Researchers Release Genetically Engineered Mosquitoes
The first open field tests of genetically engineered mosquitoes, carried out in the Cayman Islands, show that the insects can successfully compete with their wild counterparts for mates. The mosquitoes are designed to help combat dengue fever, a potentially fatal infection that afflicts 50 to 100 million people per year, mostly in tropical countries. No drugs or vaccines exist to treat or prevent the disease, so prevention efforts are focused on eradicating the carriers, a single species of mosquito.

The mosquitoes, created by a U.K. based start-up called Oxitec, are engineered to carry a mutation that makes them die if not fed a specific chemical. Larval insects can survive in the lab with special food; but once the males are released in the wild and mate, subsequent generations die, reducing the population as a whole.
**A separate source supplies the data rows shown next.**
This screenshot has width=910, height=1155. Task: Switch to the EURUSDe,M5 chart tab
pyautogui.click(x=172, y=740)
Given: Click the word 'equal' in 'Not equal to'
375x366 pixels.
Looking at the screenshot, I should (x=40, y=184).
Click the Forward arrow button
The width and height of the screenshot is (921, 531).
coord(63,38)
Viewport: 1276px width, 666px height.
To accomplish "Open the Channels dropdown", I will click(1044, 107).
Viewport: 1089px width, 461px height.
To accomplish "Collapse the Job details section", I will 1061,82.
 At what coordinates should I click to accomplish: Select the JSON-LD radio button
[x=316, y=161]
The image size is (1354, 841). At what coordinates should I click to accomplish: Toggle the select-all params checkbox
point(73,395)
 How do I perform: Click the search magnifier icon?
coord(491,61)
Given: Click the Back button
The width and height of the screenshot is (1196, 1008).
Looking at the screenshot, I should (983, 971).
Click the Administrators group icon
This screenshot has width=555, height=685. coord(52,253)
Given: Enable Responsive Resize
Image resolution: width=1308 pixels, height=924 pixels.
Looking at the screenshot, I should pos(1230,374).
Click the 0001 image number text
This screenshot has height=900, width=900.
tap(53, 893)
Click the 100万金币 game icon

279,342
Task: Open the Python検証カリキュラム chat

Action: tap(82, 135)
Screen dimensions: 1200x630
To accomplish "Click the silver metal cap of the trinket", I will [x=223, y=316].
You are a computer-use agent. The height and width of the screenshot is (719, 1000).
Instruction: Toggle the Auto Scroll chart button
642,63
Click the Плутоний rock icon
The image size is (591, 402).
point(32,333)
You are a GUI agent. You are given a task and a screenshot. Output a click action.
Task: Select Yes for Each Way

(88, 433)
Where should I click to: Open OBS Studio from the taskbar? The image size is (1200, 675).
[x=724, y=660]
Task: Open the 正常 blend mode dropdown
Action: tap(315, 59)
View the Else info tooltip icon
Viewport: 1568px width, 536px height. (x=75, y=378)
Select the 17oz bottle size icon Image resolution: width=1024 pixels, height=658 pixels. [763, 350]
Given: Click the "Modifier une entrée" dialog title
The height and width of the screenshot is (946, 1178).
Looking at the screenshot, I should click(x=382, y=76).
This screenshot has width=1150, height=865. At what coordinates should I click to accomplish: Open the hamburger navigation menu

According to unpublished research from Oxitec, releasing 3.3 million engineered mosquitoes in Grand Cayman Island reduced population by 80 percent. The findings follow a smaller study carried out in 2009, whose results were published Sunday in the journal Nature Biotechnology.
Previous insect control efforts have included sterilizing male animals and releasing them to the wild, where they mate but produce no offspring. Sterile male Mediterranean fruit flies, for example, are used worldwide to protect fruit and vegetable crops. But this does not work for mosquitoes, because the technique used to sterilize the insects also weakens them, meaning they cannot compete for mates.
The lethal gene strategy, which theoretically stops genetically engineered organisms from spreading, is somewhat similar to that used in the fictional Jurassic Park; like the dinosaurs in the movie, the mosquitoes are engineered to require a certain substance to survive. But just as in Jurassic Park, experts say it isn’t foolproof.
“The progeny of crosses between [genetically engineered] males and wild females in the laboratory survived at the disturbingly high rate of 3.5%,” writes Todd Shelly, a researcher at the US Department of Agriculture-Animal and Plant Health Inspection, Waimanalo, Hawaii, in a commentary accompanying the publication in Nature Biotech.
A second concern is that the engineered lethality gene could somehow be transferred to other environmentally-important insects, such as those vital for pollination.

Florida is already considering trying the new mosquitoes. According to an article in the New York Times,
Authorities in the Florida Keys, which in 2009 experienced its first cases of dengue fever in decades, hope to conduct an open-air test of the modified mosquitoes as early as December, pending approval from the Agriculture Department.
…The Agriculture Department, meanwhile, is looking at using genetic engineering to help control farm pests like the Mediterranean fruit fly, or medfly, and the cotton-munching pink bollworm, according to an environmental impact statement it published in 2008. Millions of genetically engineered bollworms have been released over cotton fields in Yuma County, Ariz.